Very nice! Exciting to see this. I'll update the first post with a link.
The version 1 transactions was kept for compatibility sake. I don't plan on changing the format of version 2 transactions. I added the "text:" part in the beginning of the comment so that people could adopt the convention for their own kind of transaction comments, for example "encrypted:HGKJHGYXBgjh5j" or "url:http://example.com" or "reference:12345" or whatever they choose.
For now it's a good add because it allows this sort of easy trapping of the message for folks that aren't comfortable fliflopping between bases and encodings.
The more people can work with it the more people will be attracted to it, for sure.

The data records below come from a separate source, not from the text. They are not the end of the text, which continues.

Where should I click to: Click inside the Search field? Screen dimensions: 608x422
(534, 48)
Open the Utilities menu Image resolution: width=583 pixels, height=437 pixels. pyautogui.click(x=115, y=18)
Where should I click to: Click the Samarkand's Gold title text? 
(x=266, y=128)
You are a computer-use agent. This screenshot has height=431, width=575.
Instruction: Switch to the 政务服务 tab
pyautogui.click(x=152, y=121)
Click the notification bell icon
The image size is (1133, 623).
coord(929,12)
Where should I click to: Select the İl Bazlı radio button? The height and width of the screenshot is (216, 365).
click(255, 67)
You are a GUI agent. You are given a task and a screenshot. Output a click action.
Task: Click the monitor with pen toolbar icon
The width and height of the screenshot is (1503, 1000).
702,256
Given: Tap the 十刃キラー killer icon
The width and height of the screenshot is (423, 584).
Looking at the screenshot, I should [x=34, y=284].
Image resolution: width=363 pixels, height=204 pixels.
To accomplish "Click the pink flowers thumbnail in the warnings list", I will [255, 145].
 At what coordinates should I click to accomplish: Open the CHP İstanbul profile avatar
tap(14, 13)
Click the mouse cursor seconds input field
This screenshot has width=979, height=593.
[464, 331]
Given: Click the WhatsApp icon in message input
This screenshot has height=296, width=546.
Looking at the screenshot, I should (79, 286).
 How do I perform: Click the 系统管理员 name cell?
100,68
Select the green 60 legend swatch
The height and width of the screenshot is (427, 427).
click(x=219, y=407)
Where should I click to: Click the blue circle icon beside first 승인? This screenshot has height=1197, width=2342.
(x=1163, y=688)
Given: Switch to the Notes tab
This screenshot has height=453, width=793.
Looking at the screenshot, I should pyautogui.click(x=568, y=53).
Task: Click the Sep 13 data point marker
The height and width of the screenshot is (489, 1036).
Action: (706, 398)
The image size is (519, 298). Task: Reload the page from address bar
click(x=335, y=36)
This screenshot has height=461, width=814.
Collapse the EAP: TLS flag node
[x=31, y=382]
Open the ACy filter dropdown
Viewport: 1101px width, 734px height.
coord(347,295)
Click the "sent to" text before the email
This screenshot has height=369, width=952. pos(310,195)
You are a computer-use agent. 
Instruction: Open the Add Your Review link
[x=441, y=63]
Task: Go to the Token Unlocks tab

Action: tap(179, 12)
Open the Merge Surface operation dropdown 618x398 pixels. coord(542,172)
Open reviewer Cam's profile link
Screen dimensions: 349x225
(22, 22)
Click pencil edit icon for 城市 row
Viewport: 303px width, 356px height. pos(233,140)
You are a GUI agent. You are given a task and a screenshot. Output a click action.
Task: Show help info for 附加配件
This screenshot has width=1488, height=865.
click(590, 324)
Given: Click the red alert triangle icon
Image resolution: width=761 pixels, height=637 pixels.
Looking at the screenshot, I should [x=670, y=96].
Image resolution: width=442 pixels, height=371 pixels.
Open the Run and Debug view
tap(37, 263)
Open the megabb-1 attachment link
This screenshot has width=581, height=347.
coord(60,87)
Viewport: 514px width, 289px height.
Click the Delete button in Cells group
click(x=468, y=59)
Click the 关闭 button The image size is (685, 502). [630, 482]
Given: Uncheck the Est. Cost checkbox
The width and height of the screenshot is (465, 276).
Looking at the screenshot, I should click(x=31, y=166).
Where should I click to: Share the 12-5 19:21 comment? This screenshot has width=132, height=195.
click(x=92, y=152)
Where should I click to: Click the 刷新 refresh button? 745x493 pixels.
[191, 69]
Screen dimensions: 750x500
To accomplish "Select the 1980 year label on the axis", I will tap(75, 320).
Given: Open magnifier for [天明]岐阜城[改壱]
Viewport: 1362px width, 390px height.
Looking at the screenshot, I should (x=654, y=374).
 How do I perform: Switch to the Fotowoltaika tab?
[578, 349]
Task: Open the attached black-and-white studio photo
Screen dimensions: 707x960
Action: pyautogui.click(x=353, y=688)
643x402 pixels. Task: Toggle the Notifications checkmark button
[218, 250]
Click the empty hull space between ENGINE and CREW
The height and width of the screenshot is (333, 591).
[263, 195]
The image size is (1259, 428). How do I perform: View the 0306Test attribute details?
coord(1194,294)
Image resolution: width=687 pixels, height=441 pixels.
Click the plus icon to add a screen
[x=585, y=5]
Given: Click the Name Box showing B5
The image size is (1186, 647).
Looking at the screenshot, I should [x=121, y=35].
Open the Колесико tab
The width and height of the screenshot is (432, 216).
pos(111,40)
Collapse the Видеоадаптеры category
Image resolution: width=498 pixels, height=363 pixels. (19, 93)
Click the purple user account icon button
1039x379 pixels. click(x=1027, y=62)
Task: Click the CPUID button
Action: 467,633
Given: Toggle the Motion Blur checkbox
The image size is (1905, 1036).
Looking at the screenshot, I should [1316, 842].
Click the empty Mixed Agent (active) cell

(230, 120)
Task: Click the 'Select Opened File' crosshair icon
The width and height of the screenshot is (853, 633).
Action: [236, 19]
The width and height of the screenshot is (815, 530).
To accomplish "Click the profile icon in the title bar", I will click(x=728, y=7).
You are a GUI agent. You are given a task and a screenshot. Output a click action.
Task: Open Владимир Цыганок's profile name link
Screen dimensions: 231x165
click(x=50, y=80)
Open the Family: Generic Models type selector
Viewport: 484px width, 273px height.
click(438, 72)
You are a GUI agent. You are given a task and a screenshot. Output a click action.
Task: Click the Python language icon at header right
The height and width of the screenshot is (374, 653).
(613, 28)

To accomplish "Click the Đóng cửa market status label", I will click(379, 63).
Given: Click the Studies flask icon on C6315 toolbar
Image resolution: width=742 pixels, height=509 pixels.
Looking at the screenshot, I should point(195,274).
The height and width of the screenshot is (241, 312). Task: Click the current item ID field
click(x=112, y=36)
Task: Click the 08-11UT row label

An update that returned it as a parameter of the RPC-JSON transaction data would make adoption easy. At the moment it's a bit of a (realtively easy) trick.
1. grab TX hex
2. Convert to ASCII using common tutorial funciton or native language function
3. use regex to split the ASCII translation of the hex at "text:"
4. second half of the split is the text message. (if one exists)
A check for transaction version may improve overall software efficiency but isn't necessary as a v2 transaciton may not have a message anyways.
Sound reliable enough, with your knowledge of how it actually works?
Are there cases where it will catch "garbage" after the message in the hex?
If it's always the end the length bytes only matter when you're already making sense of the rest of the hex. If you don't parse the actual hex into transaction data locally (and very few will) they're essentially at a random location it seems to me.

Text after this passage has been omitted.